● EXERCISE DESCRIPTION
Retype the lines of the material below word for word, keeping every character and line break unchanged.

● Records for finding described items
···

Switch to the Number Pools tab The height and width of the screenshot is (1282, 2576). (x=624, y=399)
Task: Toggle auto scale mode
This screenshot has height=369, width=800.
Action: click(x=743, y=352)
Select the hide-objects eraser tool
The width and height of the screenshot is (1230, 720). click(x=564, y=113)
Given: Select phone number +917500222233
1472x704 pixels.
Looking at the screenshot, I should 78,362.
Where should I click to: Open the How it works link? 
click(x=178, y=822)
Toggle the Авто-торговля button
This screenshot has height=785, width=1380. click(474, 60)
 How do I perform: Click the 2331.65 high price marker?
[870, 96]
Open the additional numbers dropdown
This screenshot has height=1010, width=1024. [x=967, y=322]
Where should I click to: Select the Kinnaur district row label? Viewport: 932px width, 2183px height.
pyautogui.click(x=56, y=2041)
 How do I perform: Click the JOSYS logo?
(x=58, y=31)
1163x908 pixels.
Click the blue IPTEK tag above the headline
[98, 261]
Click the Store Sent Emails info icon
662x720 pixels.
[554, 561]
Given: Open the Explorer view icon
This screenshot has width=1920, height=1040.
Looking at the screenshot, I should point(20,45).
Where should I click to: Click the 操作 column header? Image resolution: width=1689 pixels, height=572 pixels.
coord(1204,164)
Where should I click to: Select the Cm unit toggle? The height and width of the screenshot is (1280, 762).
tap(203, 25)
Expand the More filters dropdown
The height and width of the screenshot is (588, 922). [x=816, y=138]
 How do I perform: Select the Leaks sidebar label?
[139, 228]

···

● TASK ANSWER
Switch to the Number Pools tab The height and width of the screenshot is (1282, 2576). (x=624, y=399)
Task: Toggle auto scale mode
This screenshot has height=369, width=800.
Action: click(x=743, y=352)
Select the hide-objects eraser tool
The width and height of the screenshot is (1230, 720). click(x=564, y=113)
Given: Select phone number +917500222233
1472x704 pixels.
Looking at the screenshot, I should 78,362.
Where should I click to: Open the How it works link? 
click(x=178, y=822)
Toggle the Авто-торговля button
This screenshot has height=785, width=1380. click(474, 60)
 How do I perform: Click the 2331.65 high price marker?
[870, 96]
Open the additional numbers dropdown
This screenshot has height=1010, width=1024. [x=967, y=322]
Where should I click to: Select the Kinnaur district row label? Viewport: 932px width, 2183px height.
pyautogui.click(x=56, y=2041)
 How do I perform: Click the JOSYS logo?
(x=58, y=31)
1163x908 pixels.
Click the blue IPTEK tag above the headline
[98, 261]
Click the Store Sent Emails info icon
662x720 pixels.
[554, 561]
Given: Open the Explorer view icon
This screenshot has width=1920, height=1040.
Looking at the screenshot, I should point(20,45).
Where should I click to: Click the 操作 column header? Image resolution: width=1689 pixels, height=572 pixels.
coord(1204,164)
Where should I click to: Select the Cm unit toggle? The height and width of the screenshot is (1280, 762).
tap(203, 25)
Expand the More filters dropdown
The height and width of the screenshot is (588, 922). [x=816, y=138]
 How do I perform: Select the Leaks sidebar label?
[139, 228]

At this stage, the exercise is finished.